Let Army retaliate and avenge….but don’t stop talks with Pakistan



One more border incident. One more attack on Indian soldiers. One more raucous political debate on India’s “soft” foreign policy. One more round of Pakistan bashing, against rightfully. One more demand for calling off of talks. One more round of TRP-boosting TV jingoism. Even one more wasted session of Parliament maybe. None of this is necessary really. Border skirmishes should be handled by the army in a routine way. Pakistani army got into Indian territory and killed five soldiers. Indian army must find its own ways to retaliate and avenge this. Keep politics and media out of it.

The Army is well capable of doing this. But is our media and politics capable of staying out? For an opposition looking for a fight every day, and now for excuses to stall the working of Parliament, this incident has come as a god-sent. This incident allows yet more pouring out of fake vitriol, of showing “deep concern” (Ravi Shankar Prasad’s favorite words) for our Army, of calling the government ineffective. But in terms of constructive ideas, there is nothing to offer. The only solution to every border skirmish is “India should stop talks”, as if that is the solution for world peace. Stop talks with Pakistan. Stop talks with China. Stop talks with Bangladesh, Sri Lanka, Bhutan….even Nepal. And then wring your hands in pity when China grabs all our neighbors.

Thanks to the BJP’s “muscular” brand of diplomacy, relations with Bangladesh are at a sorry low. Bangladesh’s government has been a friend of India’s for the last five years. It has helped curb terrorism from its soil. In return, India was expected to behave like the big brother, indulging a small, friendly neighbor. This is how diplomacy works right? But no, thanks to Mamata’s juvenile brain, and very importantly, thanks to the BJP’s support to Mamata, and their constant mocking of the Congress, India couldn’t sign the Teesta waters deal with that country. Relations with Bangladesh have thus plummeted. As if Mamata was not enough, the BJP had more silly politics of its own to conduct. It opposed the government’s plan to swap colonies on either side of the border, on the specious argument that we were giving away a little more than we were getting back. This is not the way you handle a neighbor. The same thing happened in Sri Lanka when yet another opposition party, the AIADMK raised the pitch so high that the government was forced to do what it did on the UN resolution against that country. In the highly competitive politics that prevails in that state, the DMK raised the pitch even further and quit the UPA. Why all this politics over foreign relations?

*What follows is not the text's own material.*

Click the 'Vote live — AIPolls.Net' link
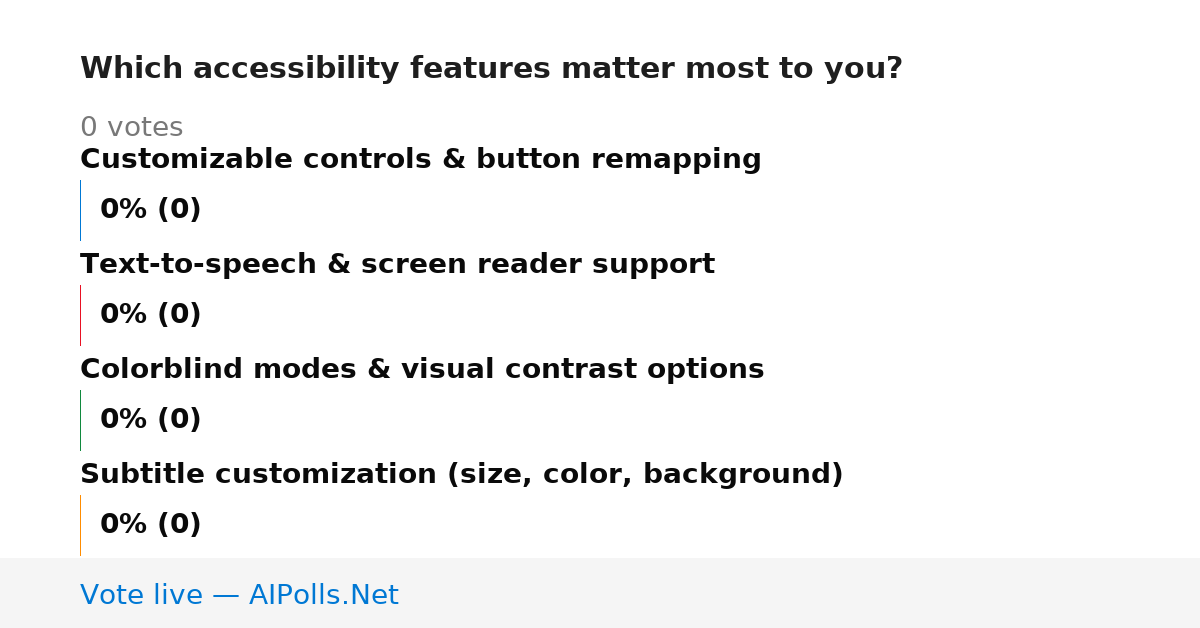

So we now have a hostile neighborhood, mostly of our own creation. We can mend relations with Bangladesh and Sri Lanka immediately, by just pulling diplomacy out of the hands of regional parties. We can amend relations with Pakistan by continuing to talk with them, even as our army gives an appropriate localized response to their attacks. The BJP may demand that we stop talks, but they should remember that even at the height of the Cold War, when the Soviet and Western nations were engaged in a virtual war, talks between the two sides were not stopped. Even when there is a real war between Israel and its neighbors, talks are not talked. The only place where talks are not being held – between the two Koreas – the situation is at breaking point. Even here, efforts are being made to engage in dialogue. The only way out of a messy situation is via talks.

The problem with saturation media coverage of every border incident is that it raises the nationalistic pitch so high that one feels compelled to take a belligerant stand. We feel like saying “Lets attack Pakistan and pummel them”. This is low-level intellect. This kind of attack is merely verbal. This kind of verbal attack is consumed only by the lowest levels of our society, the fiery-with-words-cowardly-in-action brigade of TV-studio-debate-specialists. None of them have the guts to advocate strong restraint. Or push for localized action, but maintenance of talks.

The brief to the Army should be to repulse such attacks so strongly that it brings the enemy to the discussion table with folded hands. But come to the table, they must. Come to the table, and agree to make amends. Promise to leave us alone. But when the Army doesn’t do that, then the enemy becomes more brazen with each passing incident. In any case, the PM of Pakistan hardly has any control over his country’s turf. What kind of a country allows terrorists to merrily walk into a jail and release hundreds of dreaded fellow-buddies? Now we know why Obama had to send his own troops deep inside Pakistani territory to nab and kill Osama. Our Army has to respond in a similar way. Our Army must provide the leverage that our diplomats require to break Pakistan’s back.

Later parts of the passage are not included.